WHAT YOU ARE ASKED TO DO => Output the line containing "Screen dimensions: 600x433" and each line after it through the end of the data, exactly as written, with pictures left out.

SUPPLIED ENTRIES =>
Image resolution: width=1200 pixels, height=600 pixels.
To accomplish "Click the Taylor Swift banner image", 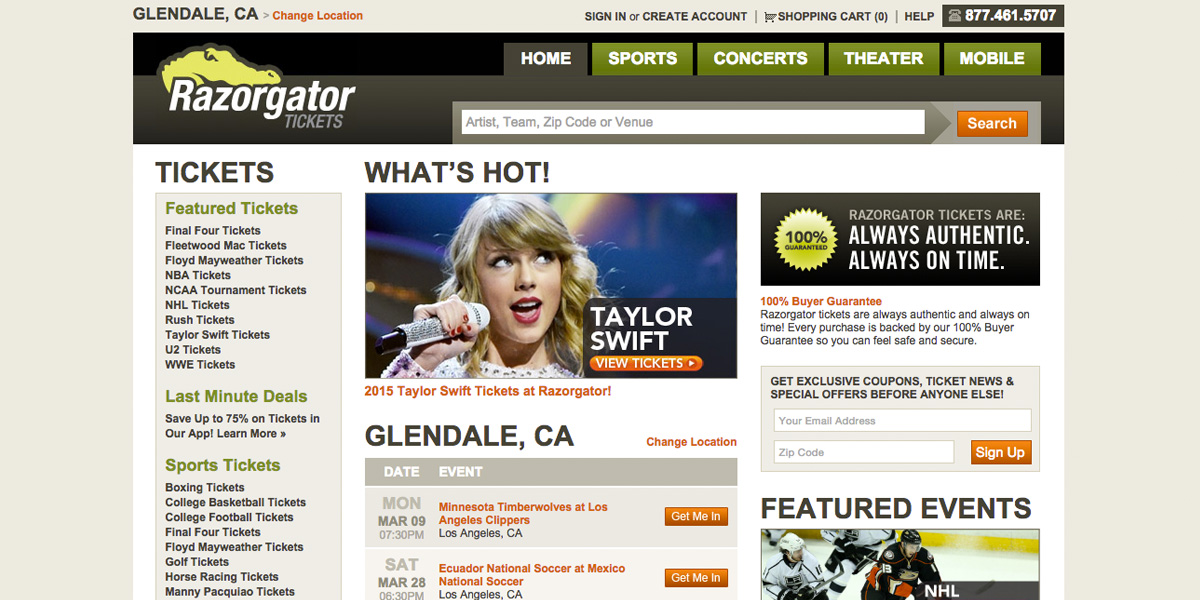I will click(x=551, y=285).
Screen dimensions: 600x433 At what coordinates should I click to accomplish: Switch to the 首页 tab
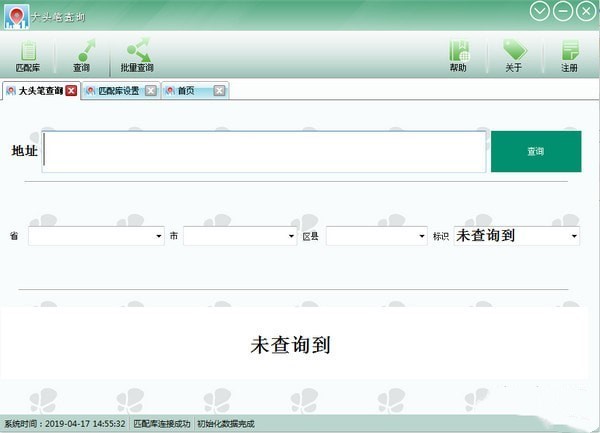point(186,91)
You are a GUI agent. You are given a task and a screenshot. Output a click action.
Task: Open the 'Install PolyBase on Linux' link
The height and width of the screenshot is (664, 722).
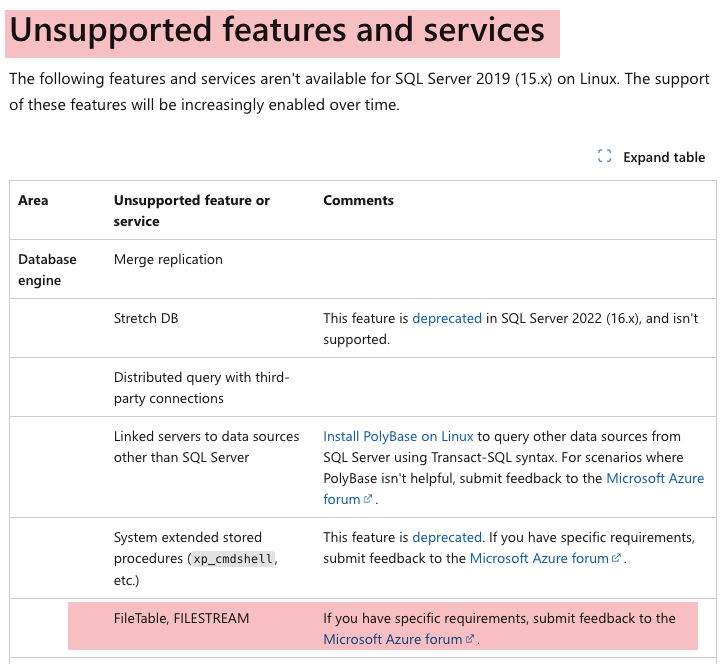(398, 436)
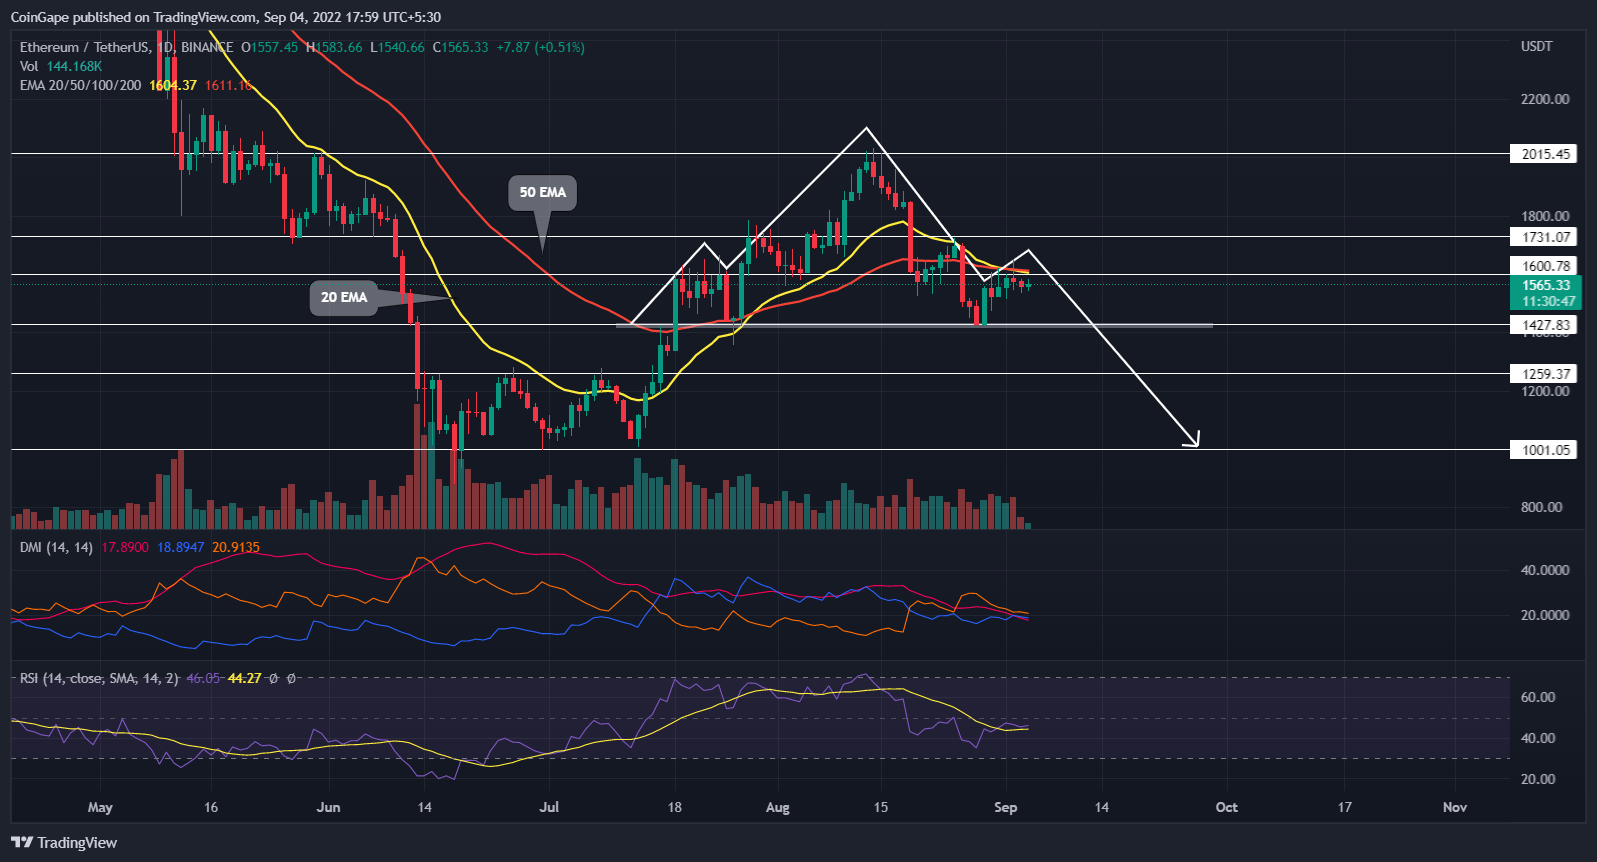This screenshot has height=862, width=1597.
Task: Click the 20 EMA callout label
Action: 343,297
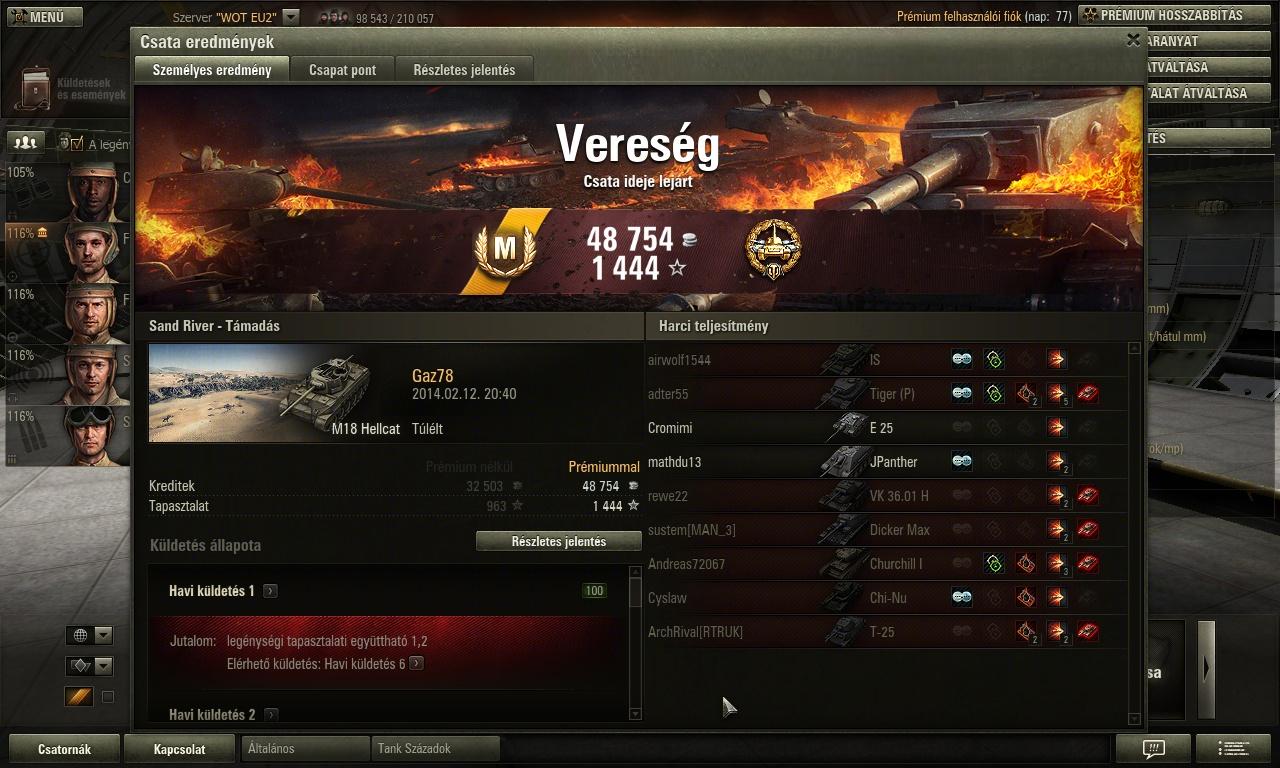Viewport: 1280px width, 768px height.
Task: Click the tank medal achievement icon
Action: [x=773, y=250]
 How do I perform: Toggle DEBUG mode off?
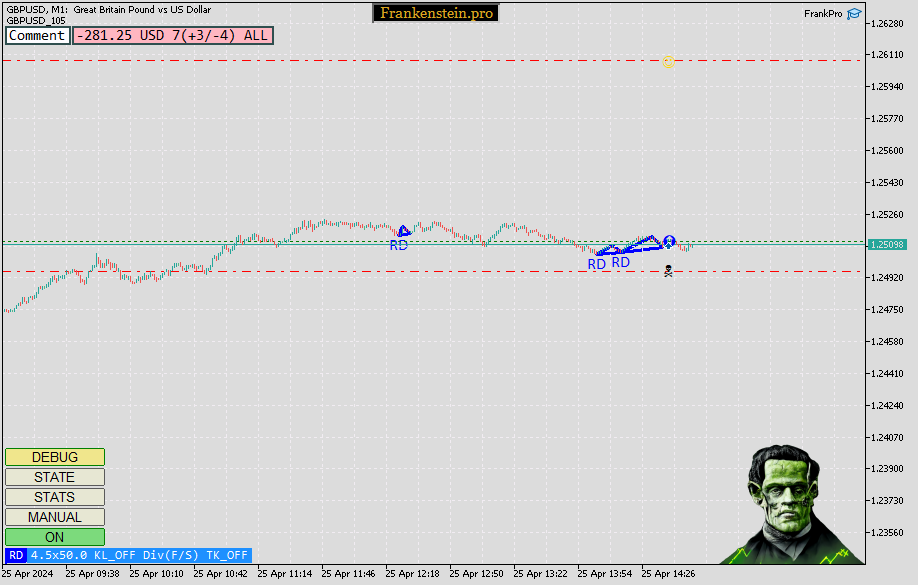[55, 457]
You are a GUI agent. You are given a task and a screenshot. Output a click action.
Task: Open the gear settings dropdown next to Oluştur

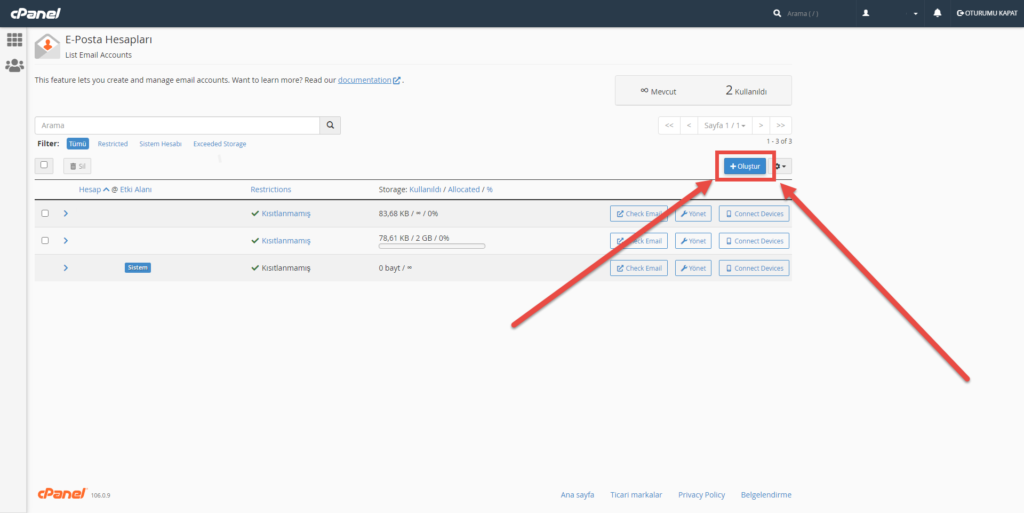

RESULT OF THIS EXERCISE =>
Screen dimensions: 600x433 At what coordinates should I click to accomplish: Switch to the 首页 tab
point(186,91)
You are a GUI agent. You are given a task and a screenshot. Output a click action.
Task: Open the 'Install PolyBase on Linux' link
The height and width of the screenshot is (664, 722).
(398, 436)
This screenshot has height=862, width=1597.
Task: Click the 20 EMA callout label
Action: 343,297
Viewport: 1280px width, 768px height.
Task: Click the tank medal achievement icon
Action: [x=773, y=250]
 How do I perform: Toggle DEBUG mode off?
[55, 457]
You are a GUI agent. You are given a task and a screenshot. Output a click action.
Task: Open the gear settings dropdown next to Oluştur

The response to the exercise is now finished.